骨节分明的修长手指环住脚踝,冷冰冰的,像一条寒铁锁链,牢牢将人困住。
妩媚凤眸眨动一下,越浮玉向后缩了缩小腿,没能抽出来,她极慢地挑起眉,低头看向佛子。
若是别人莫名其妙握住她的脚踝,她一定当场踢过去,不给登徒子任何机会。
但是,做这个动作的人是蕴空。
月色下,年轻佛子身体微倾,后背笔直挺拔,他抬起一只手,玄色长袖隐隐凸显出流畅硬朗的肌肉线条。
越浮玉垂眸向下看,透过他鸦羽般的睫毛,隐约看见佛子漆黑冷漠的瞳孔,眉眼冷冽,不含半分狎昵,即使握着她的脚踝,也不感旖旎。
他可是蕴空,无欲无求的佛子,这样做肯定有原因。
越浮玉彻底放弃挣扎,纤细的小腿绷直,甚至向对方掌心递了递。两只胳膊撑着身下的石桌,懒散问道,“大师,怎么了?”

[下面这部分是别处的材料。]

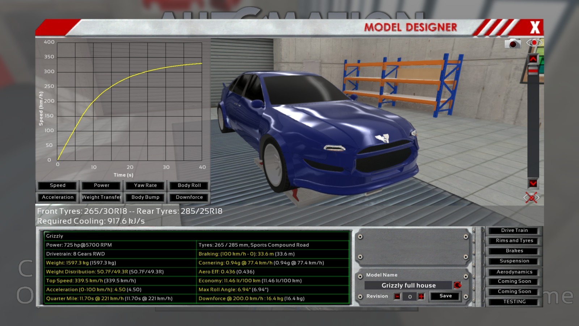579x326 pixels.
Task: Click the camera screenshot icon
Action: click(x=512, y=44)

随着她的动作,披在肩上的外袍缓缓滑下,铺散在石桌上,露出薄软的寝衣。她的身体微微上扬,起伏的曲线完全显露出来,皎洁月光下,如同朦胧的雾山,勾人妩媚。
蕴空眼神愈暗,他低下头,眼底暗色忽浓忽淡,五指收拢又松开。反复几次,他握着她的脚踝向上,推至半空。
绣鞋原本要踩住的地面上,一条蜷缩的青色小蛇露出来,蛇身一动未动,似乎死了,但风吹过时,尾巴尖几不可察卷了一下。

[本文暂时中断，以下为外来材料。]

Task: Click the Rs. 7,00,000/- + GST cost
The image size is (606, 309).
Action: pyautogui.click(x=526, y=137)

惊蛰过后,万物复苏,冬眠的蛇也苏醒,离开蛇窝寻找食物。
越浮玉不怕山贼,面对刺杀也面不改色,但看见这条拇指粗细的小青蛇,脸色忽然白了,她猛地抽回腿,两手抱住膝盖,整个人缩在石桌上,不停向后退,仿佛受惊的幼鸟,妩媚凤眸瞪成圆形,“快把它弄走!”
她的动作太快,蕴空没来得及松手,他只感觉掌心一滑,永照公主已经抽回小腿。只是……脚缩回去了,鞋没有。
绣鞋被手拦住,啪嗒一声落在地面,小青蛇猛然惊醒,倏一下扎进草丛,越浮玉还紧张兮兮地四处搜寻,红唇轻颤,“只有这一条么?还有没有了?它不会再出来了吧?”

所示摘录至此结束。